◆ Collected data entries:

:::

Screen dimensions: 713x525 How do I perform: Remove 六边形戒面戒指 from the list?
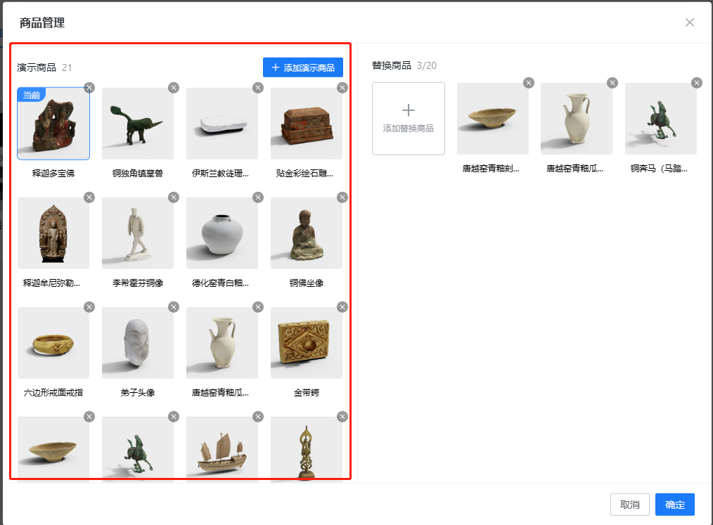(89, 307)
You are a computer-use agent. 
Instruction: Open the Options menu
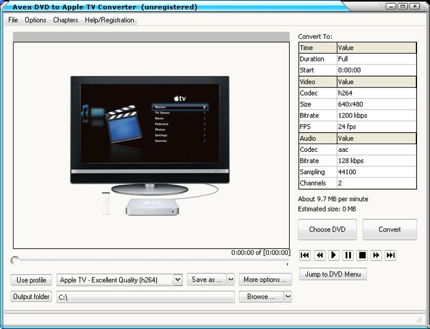coord(36,20)
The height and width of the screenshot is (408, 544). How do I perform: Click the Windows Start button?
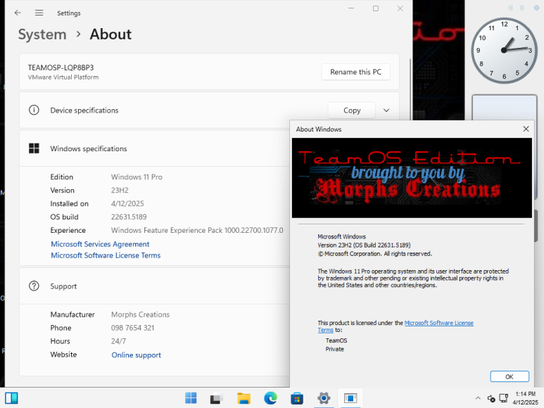(191, 398)
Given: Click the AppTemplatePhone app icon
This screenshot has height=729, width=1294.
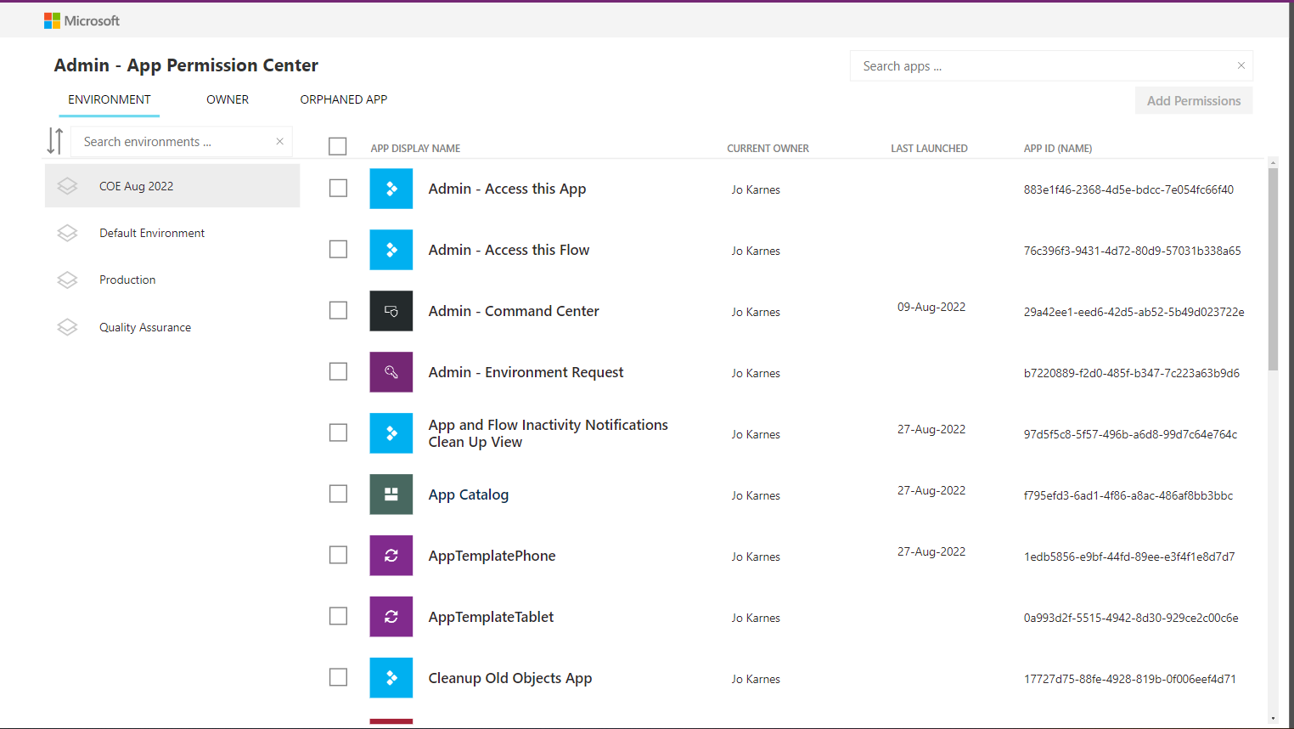Looking at the screenshot, I should [x=391, y=556].
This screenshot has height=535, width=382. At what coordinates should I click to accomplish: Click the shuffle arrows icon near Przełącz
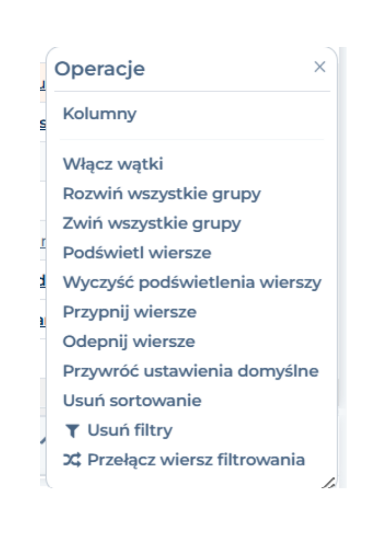click(72, 460)
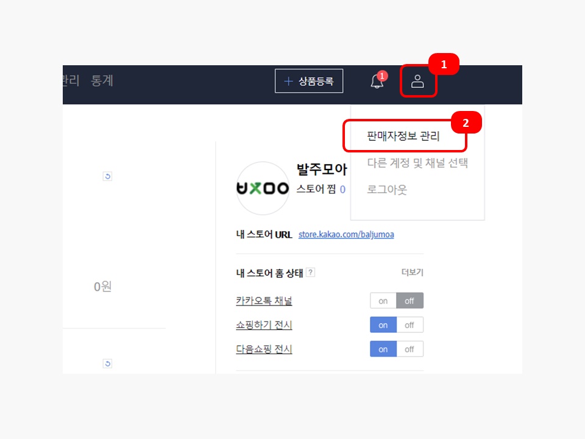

:::

◆ TASK STATEMENT: Leaving out the pictures, print every record exactly as written.

◆ SOLUTION FOR THIS EXERCISE:
Screen dimensions: 713x525 How do I perform: Remove 六边形戒面戒指 from the list?
(89, 307)
You are a computer-use agent. 
Instruction: Open the Options menu
coord(36,20)
The height and width of the screenshot is (408, 544). How do I perform: Click the Windows Start button?
(191, 398)
Given: Click the AppTemplatePhone app icon
This screenshot has height=729, width=1294.
Looking at the screenshot, I should [x=391, y=556].
This screenshot has height=535, width=382. At what coordinates should I click to accomplish: Click the shuffle arrows icon near Przełącz
click(72, 460)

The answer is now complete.